Forever 21 Files For Bankruptcy

Forever 21, Inc. has filed for bankruptcy and its U.S. subsidiaries have filed voluntary Chapter 11 cases in the U.S. Bankruptcy Court for the District of Delaware, the retailer said in a late Sunday press release. 

Chapter 11 generally provides for reorganization and usually involves a corporation or partnership. A Chapter 11 debtor usually proposes a plan of reorganization to keep its business alive and pay creditors over time.

The company said that in order to facilitate its restructuring, it obtained $275 million in financing from its existing lenders with JPMorgan Chase as the agent, and $75 million in new capital from TPG Sixth Street Partners.

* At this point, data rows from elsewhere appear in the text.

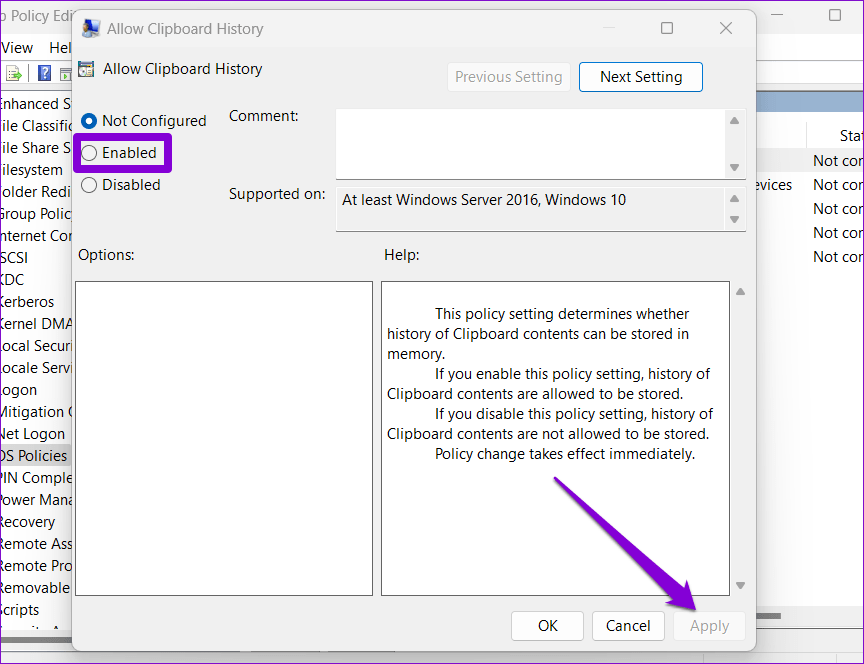Click the Show/Hide Console Tree toolbar icon
This screenshot has width=864, height=664.
[x=66, y=73]
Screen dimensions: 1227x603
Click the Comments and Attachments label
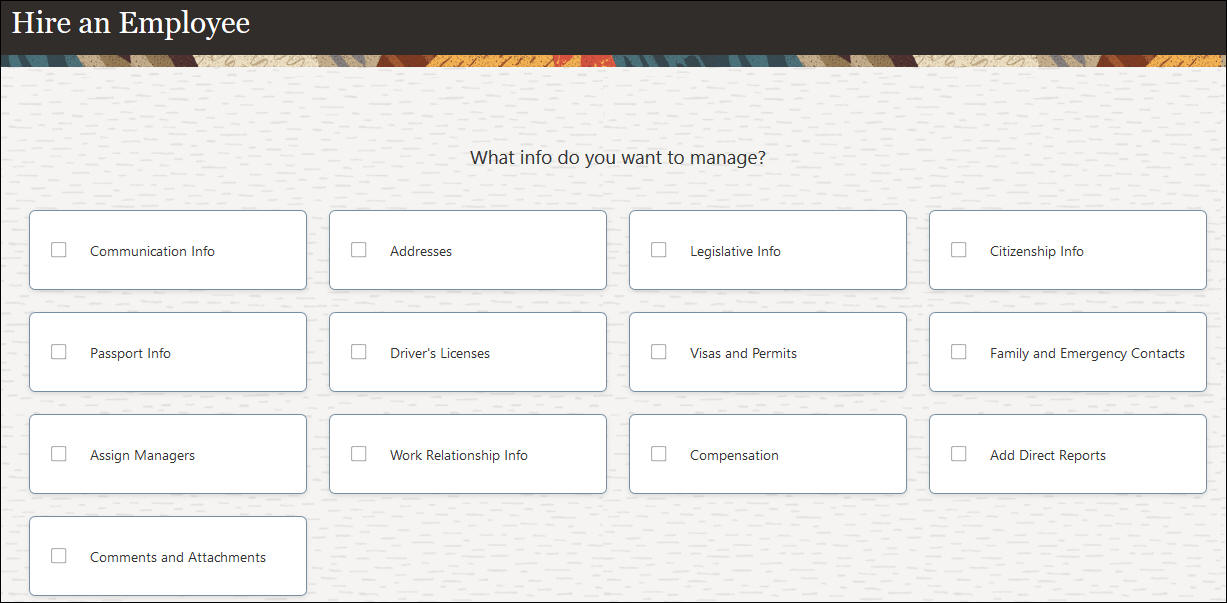click(x=178, y=558)
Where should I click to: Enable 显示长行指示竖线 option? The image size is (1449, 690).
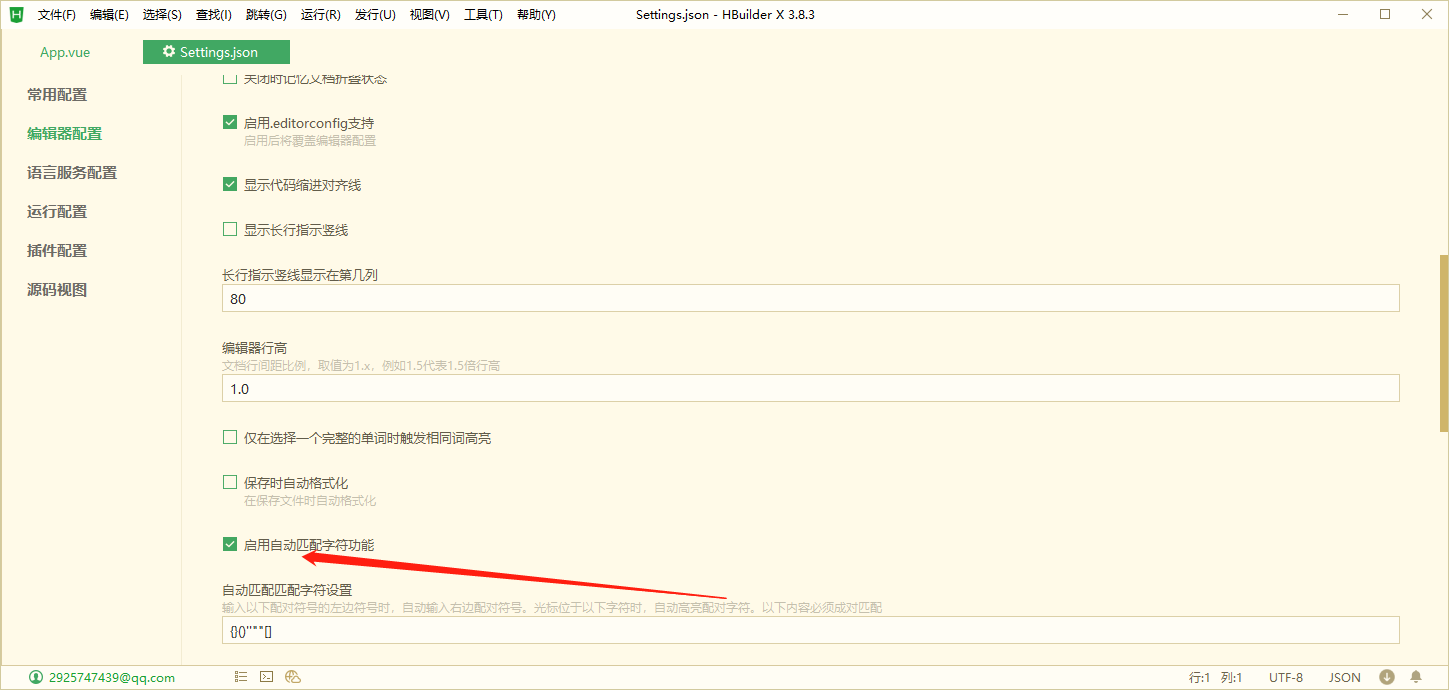click(x=229, y=229)
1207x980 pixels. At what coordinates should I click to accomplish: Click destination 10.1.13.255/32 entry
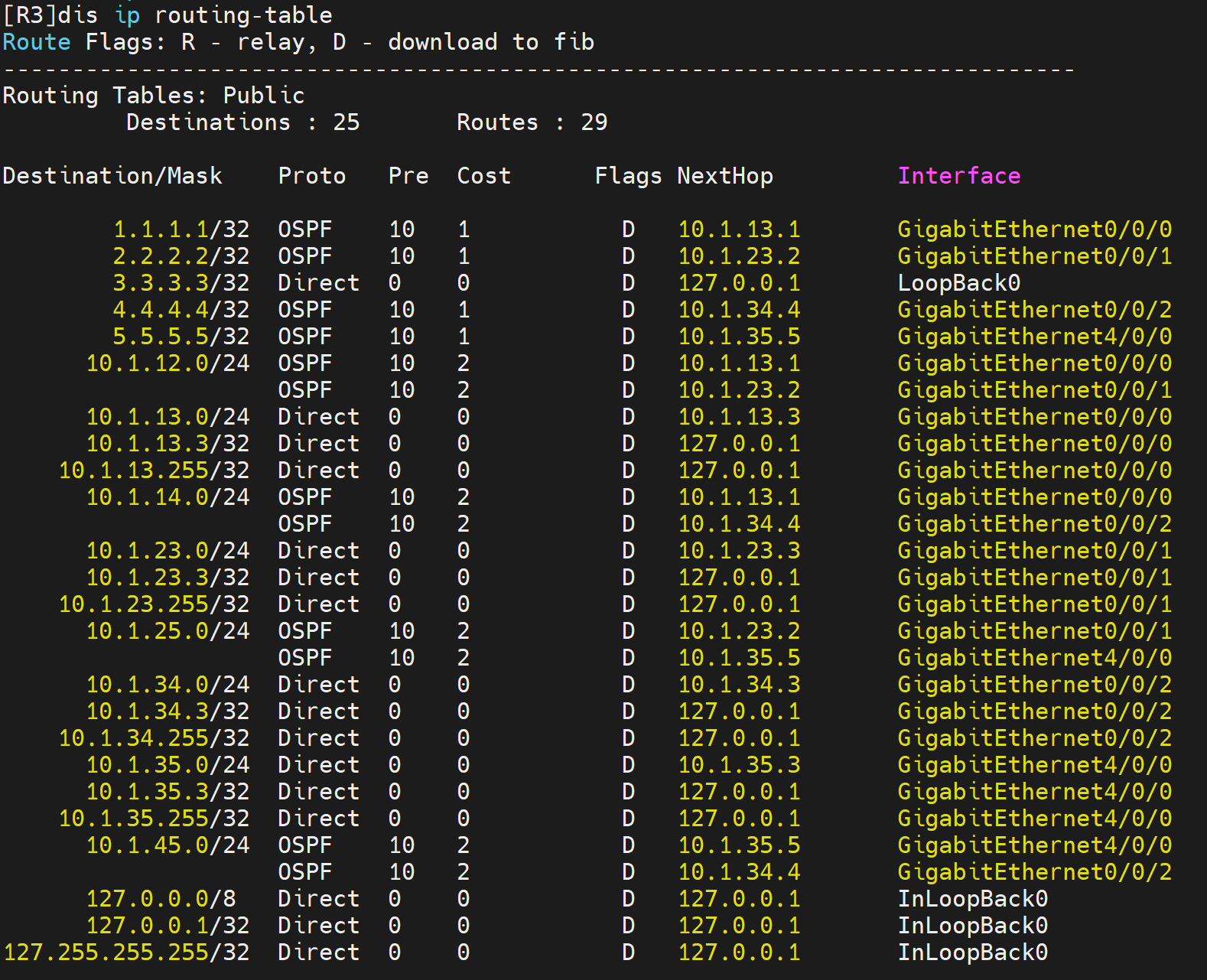pos(154,470)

Forever 21 said it intends to use proceedings to facilitate a “global restructuring” that will allow the company to focus on a profitable core part of its operations.

As part of its restructuring strategy, Forever 21 plans to exit most of its international locations in Asia and Europe, but said it will continue operations in Mexico and Latin America.

"The financing provided by JPMorgan and TPG Sixth Street Partners will arm Forever 21 with the capital necessary to effect critical changes in the U.S. and abroad to revitalize our brand and fuel our growth, allowing us to meet our ongoing obligations to customers, vendors and employees,” Linda Chang, executive vice president of Forever 21, said in a statement. 

Kirkland & Ellis LLP is serving as the company's legal advisor, Alvarez & Marsal as its restructuring advisor and Lazard as its investment banker.

The retailer said its Canadian subsidiary has filed for and was granted protection under the companies' Creditors Arrangement Act by the Ontario Superior Court of Justice in Toronto.